If you have tall evergreens in front of your house, it might be a good idea to build some plywood frames to lean over them against the house to protect the plants from icicles and from snow falling off the roof.
Now is the time to plant your spring bulbs. The selection these days is fantastic. No longer is it only tulips, though they still do predominate. While the selection might be somewhat better, the best deals are at our own garden centers and home improvement stores. Don’t buy just on price; compare bulb sizes on the bags and select the largest bulb for the dollar. Some of the best buys are the bags with 3 types of bulbs, you get a nice selection, whether it be 3 varieties of tulips or daffodils or 3 totally different types of plants. If you do go to mail order, you will find some bulbs for “naturalizing.” These are small bulbs and will yield small flowers, but at about 15 cents you can buy a lot and have a natural planting in the yard.
With tulips remember to plant varieties such as Red Emperor for a very early, striking display. Darwin tulips work for mid-May bloom. Daffodils come in more varieties than I have ever seen before. Yes, they’re predominately white and yellow but these days there are interesting orange markings.

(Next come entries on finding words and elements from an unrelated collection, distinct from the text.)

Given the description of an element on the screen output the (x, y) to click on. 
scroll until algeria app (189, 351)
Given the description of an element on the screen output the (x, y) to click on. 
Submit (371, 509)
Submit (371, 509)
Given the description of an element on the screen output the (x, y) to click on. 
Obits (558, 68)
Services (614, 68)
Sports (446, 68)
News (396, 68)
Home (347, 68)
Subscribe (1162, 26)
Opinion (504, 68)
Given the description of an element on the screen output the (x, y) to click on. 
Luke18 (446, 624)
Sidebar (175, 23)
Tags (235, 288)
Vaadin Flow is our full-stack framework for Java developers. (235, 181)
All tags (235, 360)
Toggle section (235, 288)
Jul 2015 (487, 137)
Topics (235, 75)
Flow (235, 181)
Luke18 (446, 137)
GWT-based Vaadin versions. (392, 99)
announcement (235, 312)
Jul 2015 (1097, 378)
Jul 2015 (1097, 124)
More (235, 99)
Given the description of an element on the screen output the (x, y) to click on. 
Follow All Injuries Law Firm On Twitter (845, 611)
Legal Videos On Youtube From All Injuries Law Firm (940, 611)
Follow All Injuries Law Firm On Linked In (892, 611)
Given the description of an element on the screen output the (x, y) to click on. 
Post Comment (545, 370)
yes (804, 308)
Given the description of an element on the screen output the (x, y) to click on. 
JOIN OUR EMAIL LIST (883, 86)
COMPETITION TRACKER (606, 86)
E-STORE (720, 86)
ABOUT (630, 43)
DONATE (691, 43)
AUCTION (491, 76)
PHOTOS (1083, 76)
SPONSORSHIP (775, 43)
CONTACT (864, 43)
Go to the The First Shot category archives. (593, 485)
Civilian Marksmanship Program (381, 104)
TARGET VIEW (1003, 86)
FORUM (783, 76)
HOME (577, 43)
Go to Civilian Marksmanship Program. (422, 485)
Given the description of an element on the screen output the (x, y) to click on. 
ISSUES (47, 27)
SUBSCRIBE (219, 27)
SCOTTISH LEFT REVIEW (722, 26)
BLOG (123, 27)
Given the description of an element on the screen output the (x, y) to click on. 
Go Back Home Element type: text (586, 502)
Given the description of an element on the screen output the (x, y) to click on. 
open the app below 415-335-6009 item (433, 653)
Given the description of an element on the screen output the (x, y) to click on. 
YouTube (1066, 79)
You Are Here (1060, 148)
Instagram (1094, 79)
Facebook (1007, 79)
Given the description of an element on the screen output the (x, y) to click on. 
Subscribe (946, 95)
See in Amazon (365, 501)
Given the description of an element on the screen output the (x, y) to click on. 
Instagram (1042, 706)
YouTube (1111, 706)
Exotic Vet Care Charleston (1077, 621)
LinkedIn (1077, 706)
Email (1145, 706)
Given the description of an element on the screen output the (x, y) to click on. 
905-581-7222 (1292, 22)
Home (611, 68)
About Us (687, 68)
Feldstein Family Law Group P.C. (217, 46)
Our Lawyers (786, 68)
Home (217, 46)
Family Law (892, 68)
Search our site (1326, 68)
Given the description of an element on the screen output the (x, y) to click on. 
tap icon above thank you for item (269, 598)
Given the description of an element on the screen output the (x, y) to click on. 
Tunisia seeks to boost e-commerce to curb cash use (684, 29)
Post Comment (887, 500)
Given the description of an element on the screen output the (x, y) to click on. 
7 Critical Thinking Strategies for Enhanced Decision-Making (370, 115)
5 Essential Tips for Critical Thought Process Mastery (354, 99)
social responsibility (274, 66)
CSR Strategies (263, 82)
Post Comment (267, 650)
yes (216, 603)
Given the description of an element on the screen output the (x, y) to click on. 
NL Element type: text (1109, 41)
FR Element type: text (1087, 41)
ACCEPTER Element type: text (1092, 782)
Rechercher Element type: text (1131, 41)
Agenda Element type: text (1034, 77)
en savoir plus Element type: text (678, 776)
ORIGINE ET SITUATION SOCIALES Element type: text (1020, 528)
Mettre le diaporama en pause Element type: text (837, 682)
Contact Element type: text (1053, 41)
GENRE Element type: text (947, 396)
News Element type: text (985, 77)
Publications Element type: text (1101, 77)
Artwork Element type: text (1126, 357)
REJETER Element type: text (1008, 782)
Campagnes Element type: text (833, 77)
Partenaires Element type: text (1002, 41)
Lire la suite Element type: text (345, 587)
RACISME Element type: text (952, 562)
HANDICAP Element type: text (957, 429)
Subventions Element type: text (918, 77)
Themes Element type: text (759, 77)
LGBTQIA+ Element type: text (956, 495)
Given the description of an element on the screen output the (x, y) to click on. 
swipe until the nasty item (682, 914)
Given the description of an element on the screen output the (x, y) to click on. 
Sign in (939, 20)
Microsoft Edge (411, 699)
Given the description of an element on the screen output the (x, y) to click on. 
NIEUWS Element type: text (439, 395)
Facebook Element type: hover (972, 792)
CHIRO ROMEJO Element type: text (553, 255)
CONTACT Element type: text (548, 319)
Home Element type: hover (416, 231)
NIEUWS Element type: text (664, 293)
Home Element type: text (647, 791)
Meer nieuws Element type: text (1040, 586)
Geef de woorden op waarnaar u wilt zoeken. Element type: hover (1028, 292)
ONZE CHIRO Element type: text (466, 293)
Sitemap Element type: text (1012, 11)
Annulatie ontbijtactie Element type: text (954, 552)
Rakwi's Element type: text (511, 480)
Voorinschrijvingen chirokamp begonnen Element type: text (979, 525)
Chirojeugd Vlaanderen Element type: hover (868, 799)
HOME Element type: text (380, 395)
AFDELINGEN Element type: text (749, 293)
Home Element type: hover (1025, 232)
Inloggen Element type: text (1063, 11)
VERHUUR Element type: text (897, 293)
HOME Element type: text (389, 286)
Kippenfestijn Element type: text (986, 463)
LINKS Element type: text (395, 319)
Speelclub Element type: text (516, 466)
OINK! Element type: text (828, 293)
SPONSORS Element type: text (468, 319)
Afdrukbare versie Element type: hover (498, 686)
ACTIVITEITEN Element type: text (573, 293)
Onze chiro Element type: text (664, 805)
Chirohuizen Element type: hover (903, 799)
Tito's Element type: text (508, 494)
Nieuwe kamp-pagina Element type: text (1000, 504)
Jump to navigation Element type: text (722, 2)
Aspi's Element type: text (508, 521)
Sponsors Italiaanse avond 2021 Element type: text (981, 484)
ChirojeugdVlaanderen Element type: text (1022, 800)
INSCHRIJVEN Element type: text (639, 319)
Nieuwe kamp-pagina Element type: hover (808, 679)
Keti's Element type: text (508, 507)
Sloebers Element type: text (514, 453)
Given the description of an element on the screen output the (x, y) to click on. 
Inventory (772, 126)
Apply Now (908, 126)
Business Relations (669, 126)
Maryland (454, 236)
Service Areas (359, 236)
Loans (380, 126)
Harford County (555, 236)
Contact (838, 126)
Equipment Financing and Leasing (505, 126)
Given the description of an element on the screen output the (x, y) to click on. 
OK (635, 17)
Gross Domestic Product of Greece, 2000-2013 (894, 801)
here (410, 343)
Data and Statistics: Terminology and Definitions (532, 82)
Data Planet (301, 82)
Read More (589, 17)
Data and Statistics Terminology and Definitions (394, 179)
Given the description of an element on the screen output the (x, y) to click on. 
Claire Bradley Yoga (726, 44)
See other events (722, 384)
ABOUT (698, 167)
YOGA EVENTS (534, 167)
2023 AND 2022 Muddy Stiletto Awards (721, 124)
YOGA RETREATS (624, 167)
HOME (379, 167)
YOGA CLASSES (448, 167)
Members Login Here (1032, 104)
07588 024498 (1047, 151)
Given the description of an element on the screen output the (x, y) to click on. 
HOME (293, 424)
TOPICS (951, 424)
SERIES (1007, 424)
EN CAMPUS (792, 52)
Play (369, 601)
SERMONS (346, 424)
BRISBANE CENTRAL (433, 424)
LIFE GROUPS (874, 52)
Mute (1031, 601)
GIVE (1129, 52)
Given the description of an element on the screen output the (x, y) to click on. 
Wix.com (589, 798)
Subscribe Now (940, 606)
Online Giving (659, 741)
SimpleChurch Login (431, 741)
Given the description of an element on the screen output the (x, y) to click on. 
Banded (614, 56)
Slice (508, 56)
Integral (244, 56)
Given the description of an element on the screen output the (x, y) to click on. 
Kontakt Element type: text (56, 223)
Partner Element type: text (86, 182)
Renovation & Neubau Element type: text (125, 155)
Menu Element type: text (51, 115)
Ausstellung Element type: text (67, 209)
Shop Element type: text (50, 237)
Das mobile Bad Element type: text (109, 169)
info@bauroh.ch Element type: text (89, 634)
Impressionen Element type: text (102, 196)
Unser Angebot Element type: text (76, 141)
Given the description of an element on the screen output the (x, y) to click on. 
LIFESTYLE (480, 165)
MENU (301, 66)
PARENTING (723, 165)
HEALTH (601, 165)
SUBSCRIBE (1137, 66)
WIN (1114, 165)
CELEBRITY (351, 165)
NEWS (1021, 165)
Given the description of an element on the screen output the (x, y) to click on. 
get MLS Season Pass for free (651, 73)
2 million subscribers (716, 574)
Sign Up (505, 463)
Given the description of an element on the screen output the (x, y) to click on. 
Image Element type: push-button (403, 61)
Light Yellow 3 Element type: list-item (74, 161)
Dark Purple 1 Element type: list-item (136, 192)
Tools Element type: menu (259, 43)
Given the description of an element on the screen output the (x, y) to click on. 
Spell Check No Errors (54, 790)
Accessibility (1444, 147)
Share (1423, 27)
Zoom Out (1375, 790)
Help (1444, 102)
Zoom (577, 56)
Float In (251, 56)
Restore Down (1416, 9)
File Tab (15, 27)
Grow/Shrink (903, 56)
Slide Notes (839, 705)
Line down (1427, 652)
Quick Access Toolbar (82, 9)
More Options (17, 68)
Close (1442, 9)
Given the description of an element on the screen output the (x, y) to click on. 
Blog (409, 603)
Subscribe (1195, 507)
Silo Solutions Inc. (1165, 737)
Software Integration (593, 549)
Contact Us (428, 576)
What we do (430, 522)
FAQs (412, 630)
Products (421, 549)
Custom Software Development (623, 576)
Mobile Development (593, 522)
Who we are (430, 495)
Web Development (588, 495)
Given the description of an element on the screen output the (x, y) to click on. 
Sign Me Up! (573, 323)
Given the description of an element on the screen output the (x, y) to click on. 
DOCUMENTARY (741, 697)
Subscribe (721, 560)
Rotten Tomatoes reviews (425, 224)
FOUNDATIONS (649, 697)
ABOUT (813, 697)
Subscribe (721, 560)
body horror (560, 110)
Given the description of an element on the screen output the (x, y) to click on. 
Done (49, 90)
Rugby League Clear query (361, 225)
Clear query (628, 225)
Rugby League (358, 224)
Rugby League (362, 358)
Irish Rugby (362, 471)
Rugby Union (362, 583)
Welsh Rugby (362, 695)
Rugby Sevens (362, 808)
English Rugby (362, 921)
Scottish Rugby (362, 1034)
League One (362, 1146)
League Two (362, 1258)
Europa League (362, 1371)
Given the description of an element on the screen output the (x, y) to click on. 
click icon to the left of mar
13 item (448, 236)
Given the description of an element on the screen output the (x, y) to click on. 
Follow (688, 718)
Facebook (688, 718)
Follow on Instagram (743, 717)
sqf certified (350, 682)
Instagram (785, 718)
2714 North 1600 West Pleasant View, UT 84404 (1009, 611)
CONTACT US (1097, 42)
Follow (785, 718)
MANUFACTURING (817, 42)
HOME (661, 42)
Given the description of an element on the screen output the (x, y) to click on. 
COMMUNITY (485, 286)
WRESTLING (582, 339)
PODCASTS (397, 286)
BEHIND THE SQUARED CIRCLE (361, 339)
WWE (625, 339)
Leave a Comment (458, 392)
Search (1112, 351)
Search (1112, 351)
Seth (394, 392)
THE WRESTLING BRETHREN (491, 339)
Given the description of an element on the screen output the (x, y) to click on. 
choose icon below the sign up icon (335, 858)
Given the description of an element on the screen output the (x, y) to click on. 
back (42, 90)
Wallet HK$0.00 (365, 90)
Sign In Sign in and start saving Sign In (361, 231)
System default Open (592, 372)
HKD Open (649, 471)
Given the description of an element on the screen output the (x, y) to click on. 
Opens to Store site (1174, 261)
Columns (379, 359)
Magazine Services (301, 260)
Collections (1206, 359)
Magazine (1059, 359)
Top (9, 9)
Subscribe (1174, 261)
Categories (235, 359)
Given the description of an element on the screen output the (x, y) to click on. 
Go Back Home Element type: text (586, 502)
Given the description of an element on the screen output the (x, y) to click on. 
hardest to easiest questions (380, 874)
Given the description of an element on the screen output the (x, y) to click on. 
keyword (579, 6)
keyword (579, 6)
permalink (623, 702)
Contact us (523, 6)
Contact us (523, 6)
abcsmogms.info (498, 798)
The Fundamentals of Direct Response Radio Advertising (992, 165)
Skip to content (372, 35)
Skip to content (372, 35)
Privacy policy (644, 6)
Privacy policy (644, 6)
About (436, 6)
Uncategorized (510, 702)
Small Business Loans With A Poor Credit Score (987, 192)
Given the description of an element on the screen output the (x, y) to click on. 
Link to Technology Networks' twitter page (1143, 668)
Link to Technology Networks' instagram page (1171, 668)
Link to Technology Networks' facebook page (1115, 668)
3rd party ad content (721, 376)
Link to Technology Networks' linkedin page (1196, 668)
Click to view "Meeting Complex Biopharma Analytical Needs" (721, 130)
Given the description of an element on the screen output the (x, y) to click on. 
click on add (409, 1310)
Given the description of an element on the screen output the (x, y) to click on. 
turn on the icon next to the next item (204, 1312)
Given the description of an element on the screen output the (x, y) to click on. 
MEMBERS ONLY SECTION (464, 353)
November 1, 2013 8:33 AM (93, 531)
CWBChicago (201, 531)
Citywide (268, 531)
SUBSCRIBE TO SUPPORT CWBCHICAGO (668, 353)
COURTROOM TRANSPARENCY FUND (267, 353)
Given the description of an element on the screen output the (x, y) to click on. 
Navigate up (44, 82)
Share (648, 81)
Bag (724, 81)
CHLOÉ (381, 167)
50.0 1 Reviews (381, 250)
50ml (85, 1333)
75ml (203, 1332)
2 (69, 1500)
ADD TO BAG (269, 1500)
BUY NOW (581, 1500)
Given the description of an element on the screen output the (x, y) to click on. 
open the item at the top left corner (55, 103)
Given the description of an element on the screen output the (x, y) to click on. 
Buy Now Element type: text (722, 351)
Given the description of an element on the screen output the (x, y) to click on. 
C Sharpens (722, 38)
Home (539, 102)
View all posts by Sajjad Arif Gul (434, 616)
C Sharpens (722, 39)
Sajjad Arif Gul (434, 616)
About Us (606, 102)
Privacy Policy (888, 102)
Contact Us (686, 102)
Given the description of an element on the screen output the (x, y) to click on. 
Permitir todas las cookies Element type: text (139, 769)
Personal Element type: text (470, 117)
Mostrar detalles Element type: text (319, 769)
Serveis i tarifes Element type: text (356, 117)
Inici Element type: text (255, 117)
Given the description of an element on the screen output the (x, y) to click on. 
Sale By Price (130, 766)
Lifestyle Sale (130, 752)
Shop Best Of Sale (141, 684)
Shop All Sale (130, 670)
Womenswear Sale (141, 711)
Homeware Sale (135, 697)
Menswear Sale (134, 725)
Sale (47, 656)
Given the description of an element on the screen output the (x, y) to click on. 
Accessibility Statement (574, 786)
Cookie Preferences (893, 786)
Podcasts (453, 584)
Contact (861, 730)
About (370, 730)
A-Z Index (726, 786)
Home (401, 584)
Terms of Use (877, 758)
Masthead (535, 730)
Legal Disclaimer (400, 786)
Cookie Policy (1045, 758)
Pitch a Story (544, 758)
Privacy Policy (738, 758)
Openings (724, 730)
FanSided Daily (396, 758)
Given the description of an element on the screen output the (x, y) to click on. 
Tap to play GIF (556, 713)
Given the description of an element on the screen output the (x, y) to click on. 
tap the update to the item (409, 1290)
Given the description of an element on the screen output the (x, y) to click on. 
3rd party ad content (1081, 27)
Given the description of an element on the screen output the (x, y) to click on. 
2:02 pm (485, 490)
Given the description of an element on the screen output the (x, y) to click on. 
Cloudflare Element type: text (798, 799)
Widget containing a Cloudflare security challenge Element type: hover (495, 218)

A must bulb is Galanthus nivalis or snowdrop. This delicate white flower will bloom in very early spring, even before the Crocus. I like them because they spread very quickly. A few bulbs this year will yield a couple of square feet of them in just a few years. The crocus comes in a wonderful array of colors, yellows, white, pinks and purples. They are inexpensive (about 15 cents) and I like to get a hundred and plant them throughout the lawn in clusters of 3 and 5 bulbs. Take advantage of the weather and treat yourself to a few bulbs that will lift your spirits as winter ends.